Excerpt provided
>> start

Tutorial 4: Multi-Parameter Models
===================================

In this tutorial, you'll learn how to fit complex models with many parameters,
handle parameter correlations, and work with multi-component models.

What You'll Learn
-----------------

- Fitting models with 5+ parameters
- Providing good initial guesses
- Understanding parameter correlations
- Multi-peak and multi-component fitting

Prerequisites
-------------

- Completed tutorials 1-3

The Challenge of Multi-Parameter Fitting
----------------------------------------

As the number of parameters increases, fitting becomes harder:

- More local minima (wrong solutions)
- Stronger parameter correlations
- Greater sensitivity to initial guesses

With good practices, NLSQ handles these challenges effectively.

Example: Damped Oscillation
---------------------------

A damped oscillation has 5 parameters:

.. code-block:: python

   import numpy as np
   import jax.numpy as jnp
   from nlsq import curve_fit


   def damped_oscillation(t, A, omega, gamma, phi, offset):
       """
       Damped harmonic oscillator.

       Parameters:
           A: Amplitude
           omega: Angular frequency
           gamma: Damping rate
           phi: Phase
           offset: DC offset
       """
       return A * jnp.exp(-gamma * t) * jnp.cos(omega * t + phi) + offset


   # Generate data
   np.random.seed(42)
   t = np.linspace(0, 10, 200)

   # True parameters
   A_true, omega_true, gamma_true, phi_true, offset_true = 3.0, 5.0, 0.3, 0.5, 1.0

   y_true = (
       A_true * np.exp(-gamma_true * t) * np.cos(omega_true * t + phi_true) + offset_true
   )
   y = y_true + 0.2 * np.random.normal(size=len(t))

Estimating Initial Guesses
--------------------------

Good initial guesses are crucial. Estimate from data characteristics:

.. code-block:: python

   # Estimate initial guesses from data
   A_guess = (np.max(y) - np.min(y)) / 2  # Half the range
   offset_guess = np.mean(y)  # Mean value

   # Estimate frequency from zero crossings or FFT
   from scipy.signal import find_peaks

   peaks, _ = find_peaks(y)

>> end

Information supplied
>> start

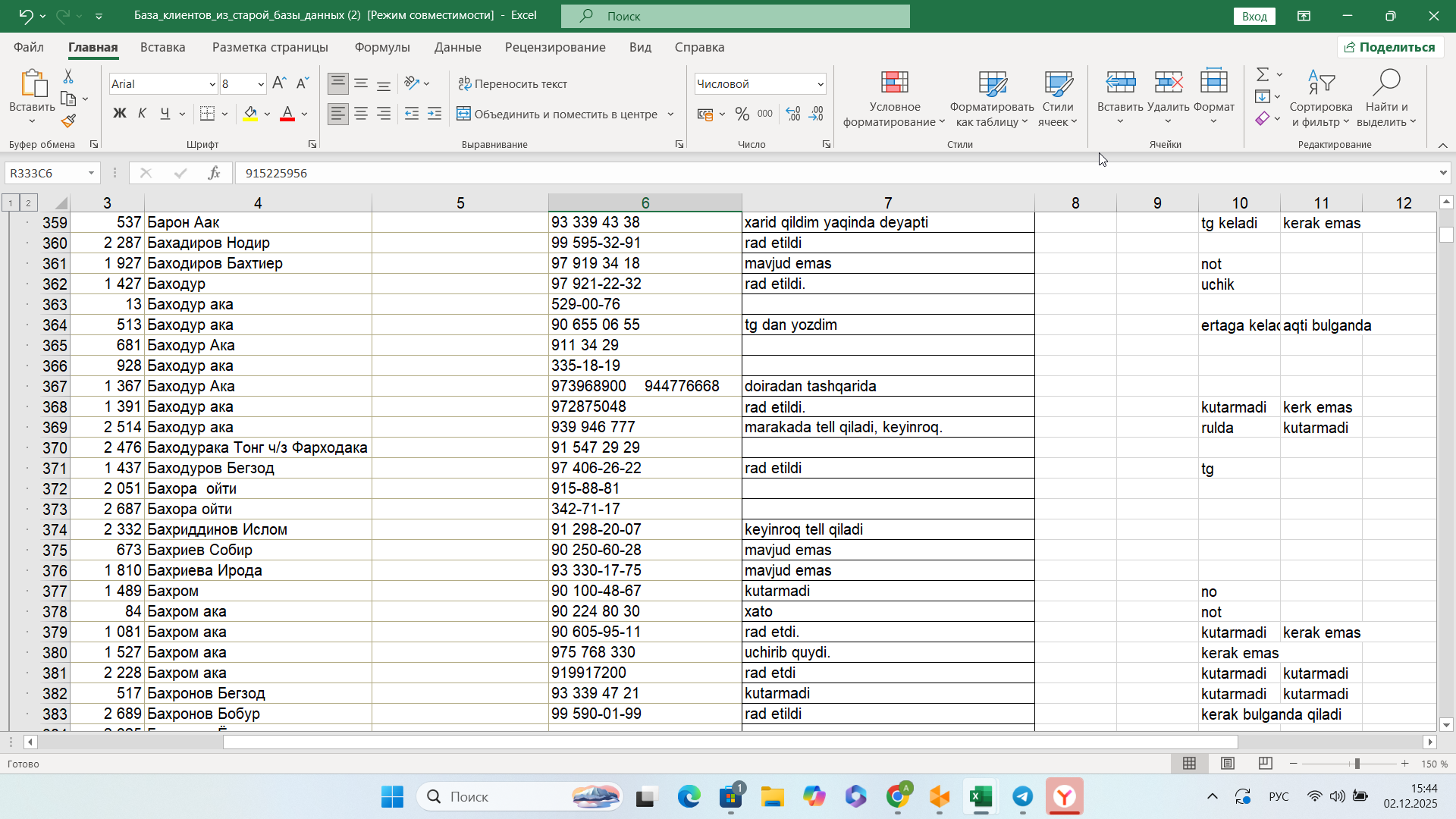Open the Name Box dropdown arrow
This screenshot has height=819, width=1456.
tap(91, 173)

>> end

Written problem
Please pick up the multi-parameter fitting tutorial right after its last line and keep writing. The material is separate from the tutorial text.

Task response
   if len(peaks) > 1:
       period = np.mean(np.diff(t[peaks]))
       omega_guess = 2 * np.pi / period
   else:
       omega_guess = 3.0  # Fallback

   gamma_guess = 0.2  # Reasonable starting point
   phi_guess = 0.0  # Start at zero phase

   p0 = [A_guess, omega_guess, gamma_guess, phi_guess, offset_guess]
   print(f"Initial guesses: {p0}")

Fitting with Bounds
-------------------

Add physical constraints:

.. code-block:: python

   # Physical bounds
   bounds = (
       [0, 0, 0, -np.pi, -10],  # Lower bounds
       [10, 20, 2, np.pi, 10],  # Upper bounds
   )

   # Fit
   popt, pcov = curve_fit(damped_oscillation, t, y, p0=p0, bounds=bounds)

   # Results
   param_names = ["Amplitude", "Omega", "Gamma", "Phi", "Offset"]
   perr = np.sqrt(np.diag(pcov))

   print("\nFitted Parameters:")
   print("-" * 50)
   for name, val, err, true_val in zip(
       param_names, popt, perr, [A_true, omega_true, gamma_true, phi_true, offset_true]
   ):
       print(f"{name:12}: {val:8.4f} ± {err:.4f} (true: {true_val})")

Understanding Parameter Correlations
------------------------------------

Correlated parameters are harder to determine independently:

.. code-block:: python

   # Calculate correlation matrix
   perr = np.sqrt(np.diag(pcov))
   correlation = pcov / np.outer(perr, perr)

   print("\nParameter Correlations:")
   print("-" * 50)
   print("           ", "  ".join(f"{n[:6]:>8}" for n in param_names))
   for i, name in enumerate(param_names):
       row = "  ".join(f"{correlation[i,j]:8.3f}" for j in range(len(param_names)))
       print(f"{name[:10]:10} {row}")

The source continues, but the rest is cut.